*Problems to work on*.
A. Decide whether each statement below agrees with the compressor description, answering yes or no and quoting the deciding words: (i) the suction and discharge openings in the valve plate are formed by pressing; (ii) a spring steel plate may serve as the valve plate; (iii) the valve retainer is provided to the suction reed valve.
B. Write the next part of the compressor description, starting after its final sentence.

*Page extract*.
══════════════════════════════
The cylinder head 13 is formed with a suction chamber 131 and a discharge chamber 132 which are partitioned by a wall 133, as well known in prior arts.

The valve plate 14 is formed with suction and discharge openings 141 and 142 in registry with the suction and discharge chambers 131 and 132, respectively, and in registry with each cylinder 16. The valve plate 14 is provided with suction reed valve 143 and discharge reed valve 144 as well known in prior arts. To the discharge reed valve 144, a valve retainer 15 is provided.

The valve plate 14 is formed of a plate having a flat and smooth surface and having a reduced thickness to be capable of punching and pressing. The suction and discharge openings 141 and 142 are formed by punching. Valve relief grooves 146 are formed by pressing as shown in FIG. 4.

As the valve plate 14 is thin and is formed by punching and pressing, the valve plate is economical and results in the reduction of the volume of the compressor and the improvement of the refrigerant efficiency.

A ground steel plate or a spring steel plate may be employed as the valve plate.

Between the valve plate 14 and the cylinder head 13, gasket members 30 and 31 are secured as known in prior arts. In order to prevent the gasket 30 from removing and being broken down due to the increased differential pressure between the suction and discharge chambers 131 and 132, on the end surface of the partition wall 133 sharp projections are formed, as shown in FIGS. 5 and 6.

In assembled, the projections 134 bites into the gasket member 30 to firmly secure the gasket in the position.

The compressor may be provided with two service valves connecting with the suction and discharge chambers 131 and 132, which are used for introducing the refrigerant gas into the refrigerant system using the compressor, for making the interior of the compressor vacuous or for other services.
══════════════════════════════
Pointing records for text and elements:
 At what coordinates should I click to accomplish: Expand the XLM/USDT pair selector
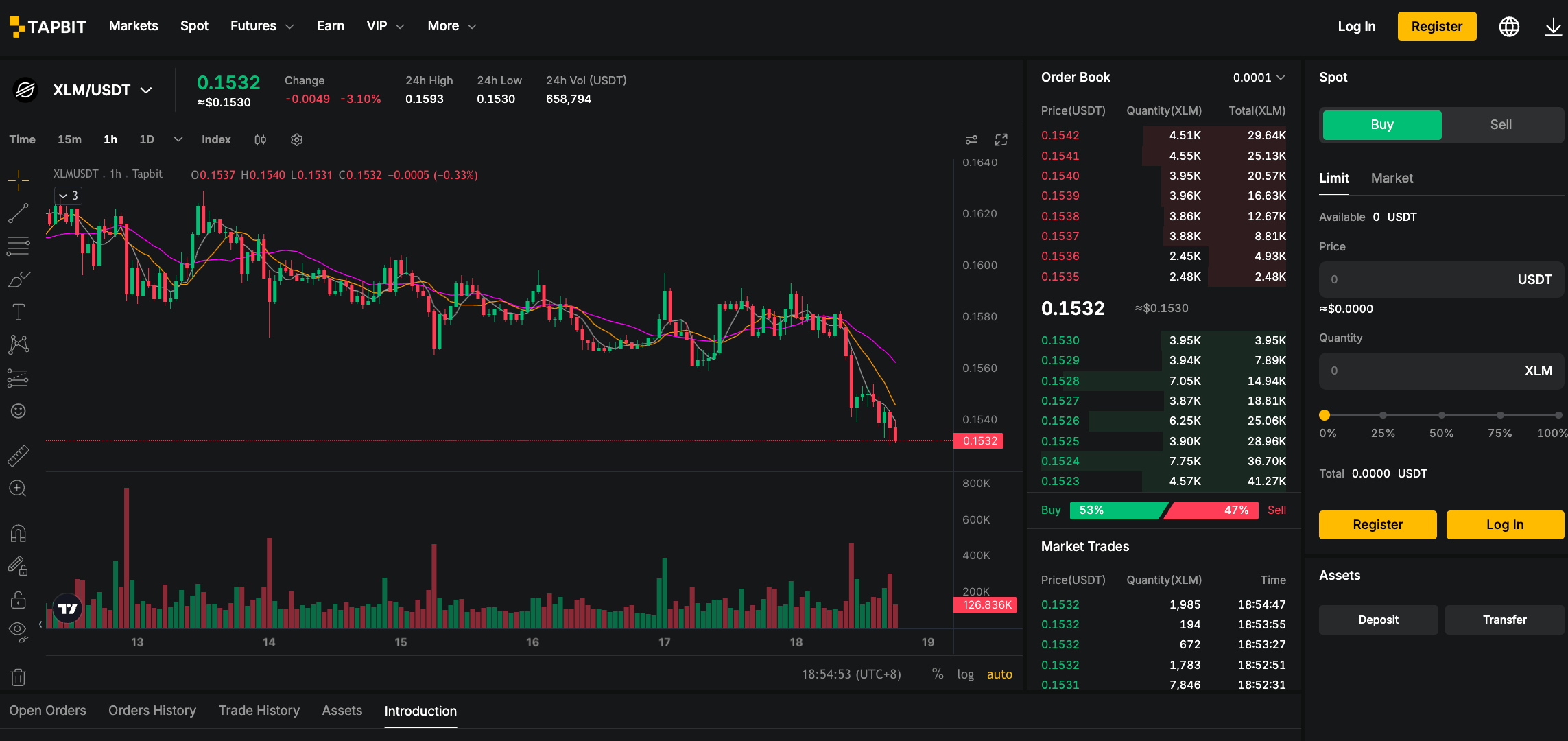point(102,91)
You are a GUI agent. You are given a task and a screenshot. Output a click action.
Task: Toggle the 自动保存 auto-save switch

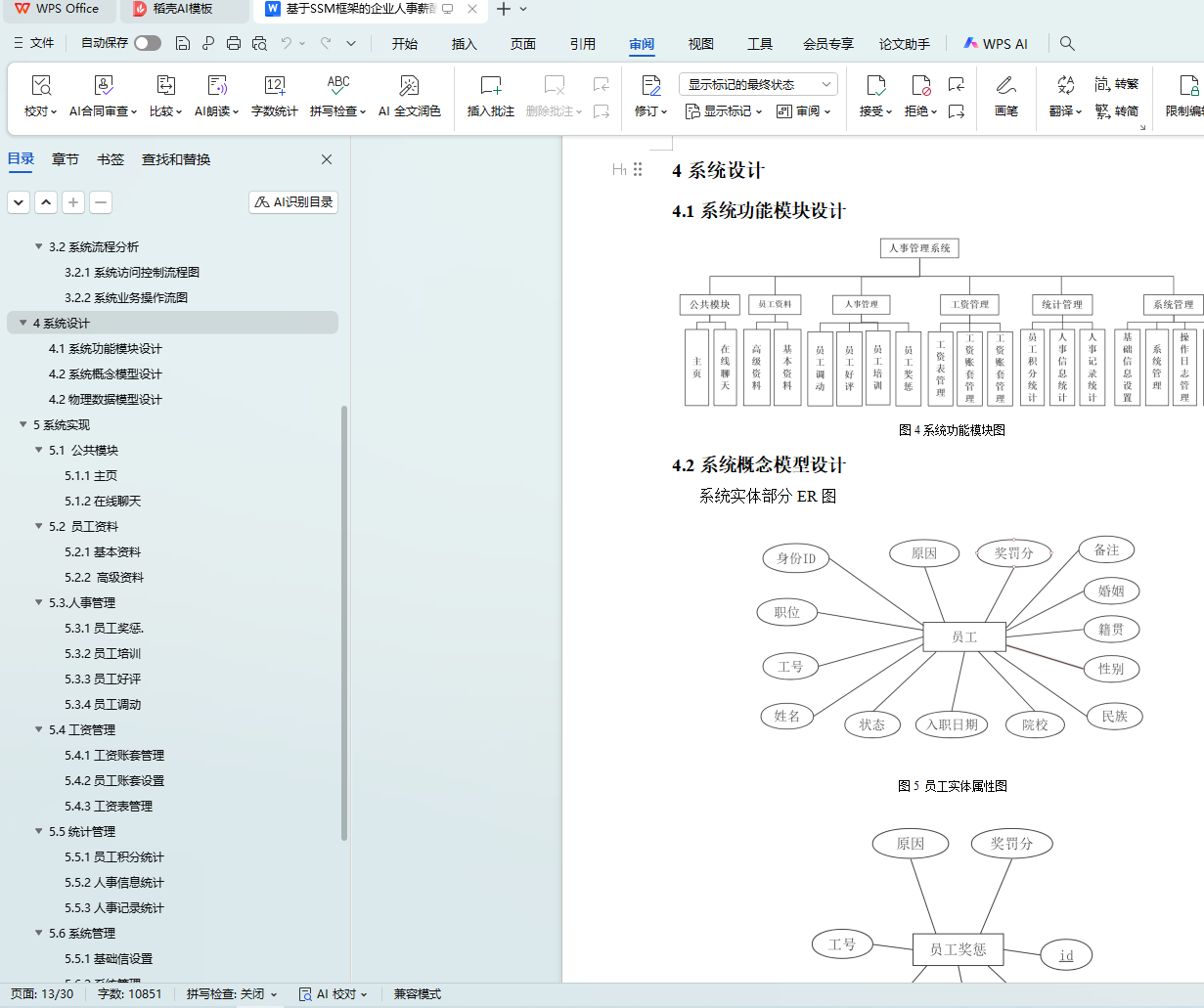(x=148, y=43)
══════════════════════════════
*Results*.
A.
(i) No: "The suction and discharge openings 141 and 142 are formed by punching."
(ii) Yes: "A ground steel plate or a spring steel plate may be employed as the valve plate."
(iii) No: "To the discharge reed valve 144, a valve retainer 15 is provided."

B.
Such service valves 32 and 32' are provided on the side surface of the housing 11, as shown in FIGS. 7 and 8. The cylinder block 11A is formed with holes 33 and 33' extending from the service valves 32 and 32' to the valve plate 14, which is formed with holes 147 communicating the hole 33 and 33' with the discharge chamber 132 and the suction chamber 131, respectively. In the drawing, the cylinder head 13 is formed with hole 135 communicating the hole 147 with a discharge port 136 which is provided to the cylinder head 13 is order to connect the compressor with the refrigerant circuit as well known in prior arts.

This arrangement of the service valves reduces the axial length of the compressor and results in ready operation of the service valves, particularly, in such narrow space as the engine room of the automobile.

This invention has been described referring to particular embodiments, which do not restrict this invention but various modifications and designations will be made by those skilled in the art in the scope of this invention.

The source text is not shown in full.